Taktik ini dijalankan dengan menduduki beberapa kota kecil di luar kota Yogya atau dengan menduduki beberapa tempat yang dimaksudkan untuk menjauhkan pasukan gerilya dari pusat kota yang diduduki Belanda. Langkah selanjutnya yang dilakukan oleh Belanda adalah dengan melakukan pembersihan ke segala jurusan secara serentak dengan menggabungkan pasukan-pasukan yang terdekat. Taktik ini dilakukan untuk menjepit kedudukan pasukan gerilya. Tetapi di luar dugaan Belanda, taktik tersebut justru menguntungkan pihak Republik, Belanda tidak melakukan pembersihan secara besar-besaran karena kekuatan mereka terpecah menjadi pasukan-pasukan kecil. Dengan terpecahnya pasukan Belanda tentunya memudahkan pasukan Republik untuk melakukan serangan gerilya setiap saat.

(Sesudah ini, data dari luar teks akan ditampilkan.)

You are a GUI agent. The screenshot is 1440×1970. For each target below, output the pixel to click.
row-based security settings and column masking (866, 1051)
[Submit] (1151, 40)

Selama bulan Januari dan Februari 1949, Belanda aktif melancarkan serbuan dan berbagai pembersihan yang dimulai dari Yogya dan Maguwo, Prambanan sampai ke onderdistrik Bantul bagian Selatan, Belanda menduga induk kekuatan dan markas TNI mengungsi ke bagian Selatan. Selama pasukan Belanda mengadakan aksinya, pasukan gerilya mengundurkan diri ke daerah-daerah yang tidak terjangkau oleh gerakan pasukan Belanda. Di sana mereka mengadakan konsolidasi untuk melakukan serangan balasan berikutnya kepada Belanda. Setelah persiapan matang, maka pasukan gerilya mengadakan serangan kembali pada tanggal 4 Februari 1949. Regu patroli Belanda yang berkekuatan satu jeep diserang oleh pasukan gerilya di daerah Kauman, sehingga patroli Belanda tersebut terpaksa mundur dengan seorang serdadu tewas dan seorang lainnya luka-luka.

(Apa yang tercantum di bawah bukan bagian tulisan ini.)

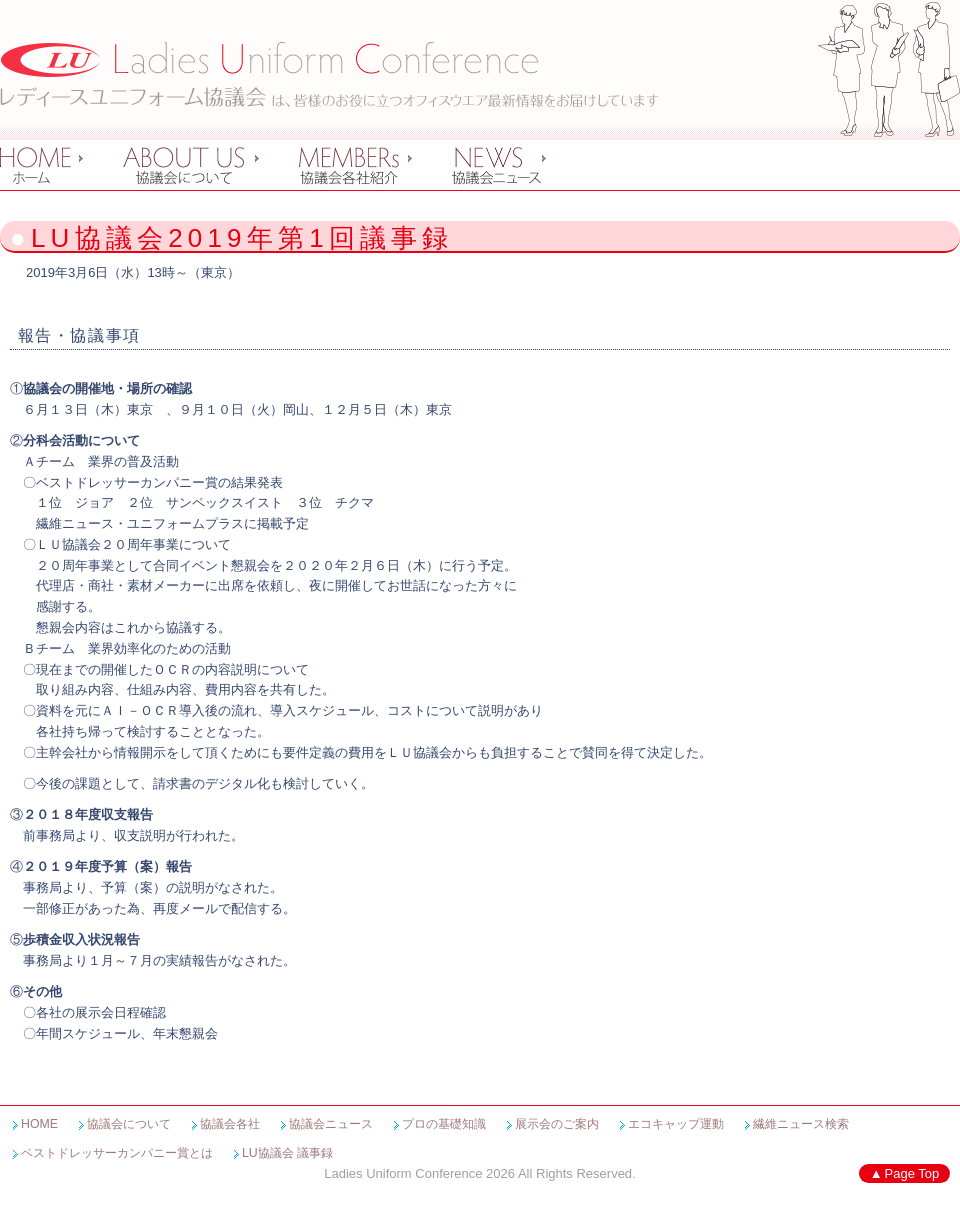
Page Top (912, 1173)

Setelah berbagai serangan yang dilakukan oleh kaum gerilya, terutama serangan pada tanggal 4 Februari 1949, direncanakan untuk mengadakan serangan yang lebih besar yang akan dilakukan pada pagi hari pada tanggal 1 Maret 1949. Namun pada tanggal 28 Februari 1949, Kompi Komarudin dari Sektor Sub Wehrkreise (SWK) 101 mengadakan serangan sebelum tanggal yang ditentukan, rupanya ia salah menghitung hari dan melakukan serangan 24 jam lebih cepat dari waktunya. Serangan pada tanggal 28 Februari 1949 ini diperkirakan akan menggagalkan serangan umum 1 Maret 1949, tetapi sebaliknya serangan ini kemudian menjadi blessing in disguise atau keberuntungan yang tidak disengaja. Serangan tersebut telah membuat pasukan Belanda beranggapan bahwa serangan umum yang mereka dengar akan diadakan dalam skala lebih besar ternyata tidaklah seberapa, sehingga ketika Belanda menyadari keadaan yang sesungguhnya mereka telah kehilangan waktu yang berharga untuk menggerakkan pasukannya. Serangan pada tanggal 28 Februari 1949 telah dianggap sebagai salah satu penyebab keberhasilan serangan umum1 Maret 1949.